**PROBLEM DESCRIPTION**
Reproduce the listing below verbatim, leaving out the pictures.

**DATA FOR THIS EXERCISE**
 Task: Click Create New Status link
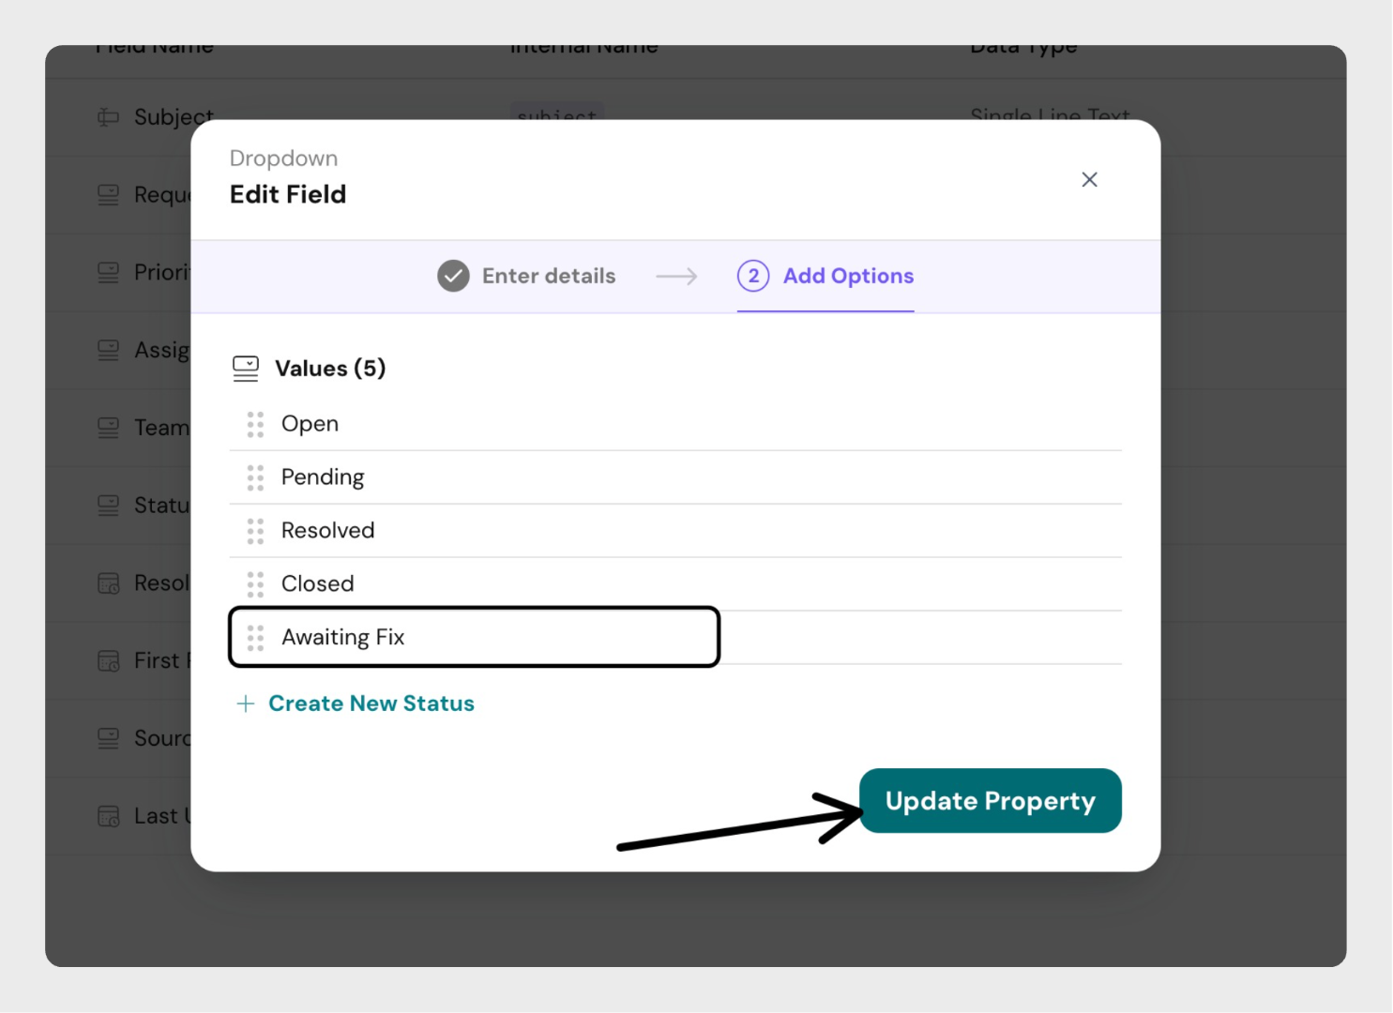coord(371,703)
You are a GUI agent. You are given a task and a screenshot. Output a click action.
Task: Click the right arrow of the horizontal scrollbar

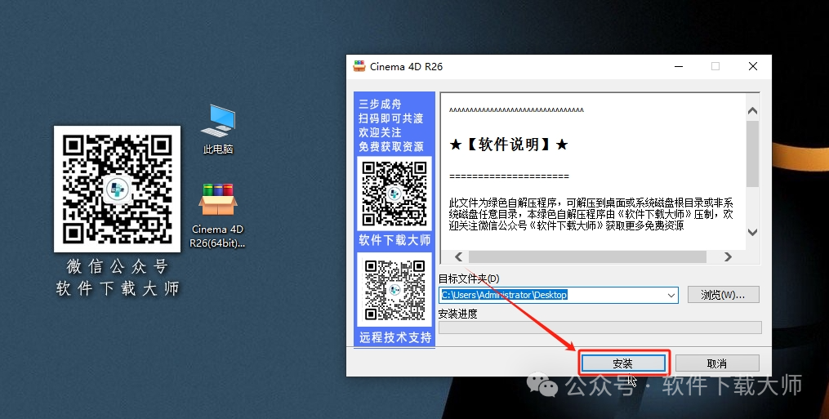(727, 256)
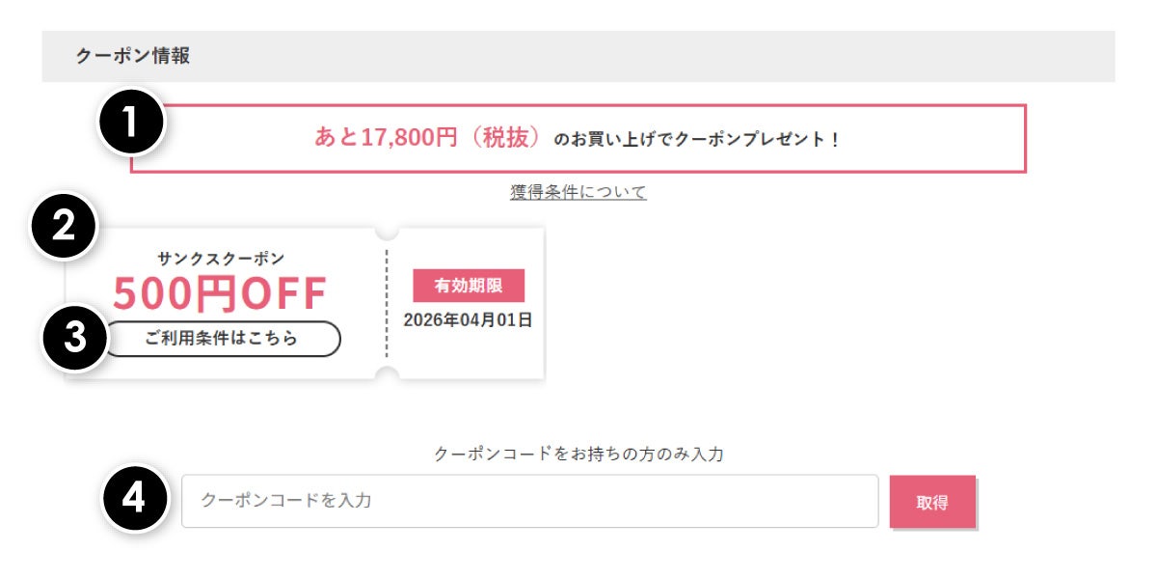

**PROBLEM SOLUTION**
 Task: Click Create New Status link
coord(371,703)
You are a GUI agent. You are given a task and a screenshot. Output a click action.
Task: Click the right arrow of the horizontal scrollbar

(727, 256)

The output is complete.